Additionally, this team also has the coveted prior SPAC experience. Mr. McKnight and Mr. Pack served as directors of Mosaic Acquisition Corp., and R. Edward Albert III, who will be President of FVAC, served as Chief Operating Officer of Mosaic. Mr. Albert is currently a Managing Director of the Credit Funds Business at Fortress. So clearly, this is a big, brand-name team, that knows its way around the SPAC market. So do the terms fit the SPAC?

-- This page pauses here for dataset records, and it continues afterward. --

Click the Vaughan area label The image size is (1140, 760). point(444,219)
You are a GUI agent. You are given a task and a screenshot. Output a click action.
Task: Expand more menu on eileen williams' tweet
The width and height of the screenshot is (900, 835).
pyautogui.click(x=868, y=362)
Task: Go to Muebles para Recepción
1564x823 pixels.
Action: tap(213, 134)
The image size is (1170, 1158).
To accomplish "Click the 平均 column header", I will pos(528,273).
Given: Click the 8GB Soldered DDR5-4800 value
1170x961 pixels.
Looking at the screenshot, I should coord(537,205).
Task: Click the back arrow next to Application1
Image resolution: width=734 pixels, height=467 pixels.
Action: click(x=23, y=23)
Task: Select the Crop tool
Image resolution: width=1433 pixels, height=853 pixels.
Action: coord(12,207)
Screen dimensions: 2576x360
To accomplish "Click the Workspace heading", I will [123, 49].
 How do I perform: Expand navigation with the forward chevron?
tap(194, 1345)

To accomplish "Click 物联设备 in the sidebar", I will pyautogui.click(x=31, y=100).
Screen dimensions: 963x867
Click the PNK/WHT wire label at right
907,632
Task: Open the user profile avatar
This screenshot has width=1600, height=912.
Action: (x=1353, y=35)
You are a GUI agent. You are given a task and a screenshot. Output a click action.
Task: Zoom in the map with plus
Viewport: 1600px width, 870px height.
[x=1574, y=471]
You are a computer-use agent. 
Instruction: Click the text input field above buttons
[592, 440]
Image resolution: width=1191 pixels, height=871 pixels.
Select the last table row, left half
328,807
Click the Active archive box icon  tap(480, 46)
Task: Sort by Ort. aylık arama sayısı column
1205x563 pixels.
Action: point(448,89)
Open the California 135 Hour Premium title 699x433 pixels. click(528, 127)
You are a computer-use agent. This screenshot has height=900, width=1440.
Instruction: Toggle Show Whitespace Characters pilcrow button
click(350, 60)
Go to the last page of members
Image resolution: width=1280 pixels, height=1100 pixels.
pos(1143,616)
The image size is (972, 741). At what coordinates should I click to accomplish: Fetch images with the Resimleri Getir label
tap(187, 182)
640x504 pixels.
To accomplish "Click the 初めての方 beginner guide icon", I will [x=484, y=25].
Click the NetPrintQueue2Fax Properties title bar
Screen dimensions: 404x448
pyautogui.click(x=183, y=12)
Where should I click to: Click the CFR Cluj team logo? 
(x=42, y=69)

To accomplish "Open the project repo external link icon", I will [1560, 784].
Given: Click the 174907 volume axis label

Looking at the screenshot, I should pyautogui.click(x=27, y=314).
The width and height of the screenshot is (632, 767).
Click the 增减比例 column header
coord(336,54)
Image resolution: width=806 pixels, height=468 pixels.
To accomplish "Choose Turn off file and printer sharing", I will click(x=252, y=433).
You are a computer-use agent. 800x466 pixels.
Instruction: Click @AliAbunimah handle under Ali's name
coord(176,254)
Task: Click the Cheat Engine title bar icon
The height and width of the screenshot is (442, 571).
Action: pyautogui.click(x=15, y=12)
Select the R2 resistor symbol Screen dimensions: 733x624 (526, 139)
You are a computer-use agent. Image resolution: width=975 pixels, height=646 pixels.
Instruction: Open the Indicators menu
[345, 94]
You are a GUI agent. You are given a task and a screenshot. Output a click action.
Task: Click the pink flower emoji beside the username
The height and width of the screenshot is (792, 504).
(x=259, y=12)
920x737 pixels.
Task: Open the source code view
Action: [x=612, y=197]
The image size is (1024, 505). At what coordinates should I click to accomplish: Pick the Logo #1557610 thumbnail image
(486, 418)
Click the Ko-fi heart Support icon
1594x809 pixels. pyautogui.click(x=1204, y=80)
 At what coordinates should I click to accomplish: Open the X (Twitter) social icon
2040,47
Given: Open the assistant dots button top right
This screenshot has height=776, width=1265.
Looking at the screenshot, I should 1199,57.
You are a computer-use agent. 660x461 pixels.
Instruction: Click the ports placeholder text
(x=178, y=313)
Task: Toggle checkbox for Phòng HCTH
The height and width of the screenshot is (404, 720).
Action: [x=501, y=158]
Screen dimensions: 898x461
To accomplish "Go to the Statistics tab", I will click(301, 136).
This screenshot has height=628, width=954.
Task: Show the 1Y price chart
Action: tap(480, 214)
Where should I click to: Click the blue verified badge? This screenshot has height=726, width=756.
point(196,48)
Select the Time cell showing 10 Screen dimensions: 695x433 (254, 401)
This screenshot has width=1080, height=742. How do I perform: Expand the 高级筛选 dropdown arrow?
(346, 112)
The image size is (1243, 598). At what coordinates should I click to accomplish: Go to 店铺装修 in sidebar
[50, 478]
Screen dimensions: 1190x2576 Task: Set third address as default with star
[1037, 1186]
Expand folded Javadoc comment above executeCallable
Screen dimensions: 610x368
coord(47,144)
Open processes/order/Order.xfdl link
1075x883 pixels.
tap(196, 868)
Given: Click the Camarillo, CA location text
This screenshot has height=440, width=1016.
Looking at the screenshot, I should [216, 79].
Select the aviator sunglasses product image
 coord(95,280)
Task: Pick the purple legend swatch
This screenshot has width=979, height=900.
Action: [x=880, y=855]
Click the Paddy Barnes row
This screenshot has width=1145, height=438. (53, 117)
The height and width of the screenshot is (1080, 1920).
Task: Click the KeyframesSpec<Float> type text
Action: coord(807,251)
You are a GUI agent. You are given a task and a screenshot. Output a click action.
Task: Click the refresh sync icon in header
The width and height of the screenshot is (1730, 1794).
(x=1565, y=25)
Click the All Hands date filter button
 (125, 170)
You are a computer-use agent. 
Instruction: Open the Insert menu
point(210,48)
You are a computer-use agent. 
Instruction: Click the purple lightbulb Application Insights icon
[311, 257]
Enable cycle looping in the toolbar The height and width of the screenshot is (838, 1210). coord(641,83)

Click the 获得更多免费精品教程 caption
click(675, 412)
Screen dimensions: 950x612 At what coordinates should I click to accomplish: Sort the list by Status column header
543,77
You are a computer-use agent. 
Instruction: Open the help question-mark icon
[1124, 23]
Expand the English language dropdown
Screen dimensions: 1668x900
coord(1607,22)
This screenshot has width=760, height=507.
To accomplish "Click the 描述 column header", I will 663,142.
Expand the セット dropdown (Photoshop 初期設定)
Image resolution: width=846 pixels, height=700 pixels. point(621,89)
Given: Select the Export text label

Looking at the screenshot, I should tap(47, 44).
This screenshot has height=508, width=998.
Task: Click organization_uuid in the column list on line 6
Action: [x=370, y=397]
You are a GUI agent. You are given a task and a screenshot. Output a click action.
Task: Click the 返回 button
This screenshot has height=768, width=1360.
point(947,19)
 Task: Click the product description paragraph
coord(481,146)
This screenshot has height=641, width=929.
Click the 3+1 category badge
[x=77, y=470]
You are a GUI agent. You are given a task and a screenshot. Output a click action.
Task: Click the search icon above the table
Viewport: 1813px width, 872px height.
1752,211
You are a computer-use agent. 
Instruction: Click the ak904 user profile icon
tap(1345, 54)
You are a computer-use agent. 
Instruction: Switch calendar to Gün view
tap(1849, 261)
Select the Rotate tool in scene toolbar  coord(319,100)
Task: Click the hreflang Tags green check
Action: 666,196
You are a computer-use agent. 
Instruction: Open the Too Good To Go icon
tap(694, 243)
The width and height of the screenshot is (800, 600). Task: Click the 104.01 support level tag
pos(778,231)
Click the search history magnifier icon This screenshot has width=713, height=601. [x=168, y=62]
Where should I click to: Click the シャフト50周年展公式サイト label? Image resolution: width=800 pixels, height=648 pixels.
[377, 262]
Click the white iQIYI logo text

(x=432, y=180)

Well, as mentioned above, FVAC is a 1/4 warrant SPAC. And similar to Churchill III, it can extend three months beyond it’s given 24 if it has executed an LOI or definitive agreement with a target company. Additionally, FVAC has the ability to remove $750,000 a year of earned interest to fund its working capital, which works out to $0.025 per share per year. Interestingly though, the sponsor is purchasing their at-risk private placement warrants at $2.00, which should make public warrant holders happy. The prior 1/4 warrant deals (and the ones on file to IPO) have spanned a broad range of at-risk purchase prices from as low as $1.00 (Churchill III, CC Neuberger), to $1.50 ( Conyers Park II, Flying Eagle, DFP Healthcare) to $2.00 (Social Capital II & III, Gores IV).
However, the $2.00 feels appropriate given that it implies a value of $0.50 per quarter warrant. But it also feels appropriate if you look at how many at-risk private placement warrants there are in relations to the public warrants. If you look at the table below, FVAC’s at-risk private placement warrants are 53% of the total number of public warrants. On the other hand, CC Neuberger will have more at-risk warrants post-IPO than it will public warrants, which seems lopsided.
1/4 Warrant SPACs
Lastly, FVAC has the ability to call their public warrants at $10.00 for shares, in addition to cash and cashless exercise. This term has become commonplace among the elite, tier-1 deals, so it’s no surprise to see it here for FVAC too.
In summary, these terms seem well matched for the team given their experience and stature. And while those extra three months if they need to extend, on top of their 24 months duration, is generally not well-liked among investors, we’re probably going to see it more frequently in subsequent brand-name SPACs. It just makes sense now due to the current market conditions and provides an additional safety net. So if you’re a team that can command that term, you’re probably going to try and get it.
As with all of the current crop of SPACs on file to IPO, look for this deal to price as soon as possible in roughly two weeks time.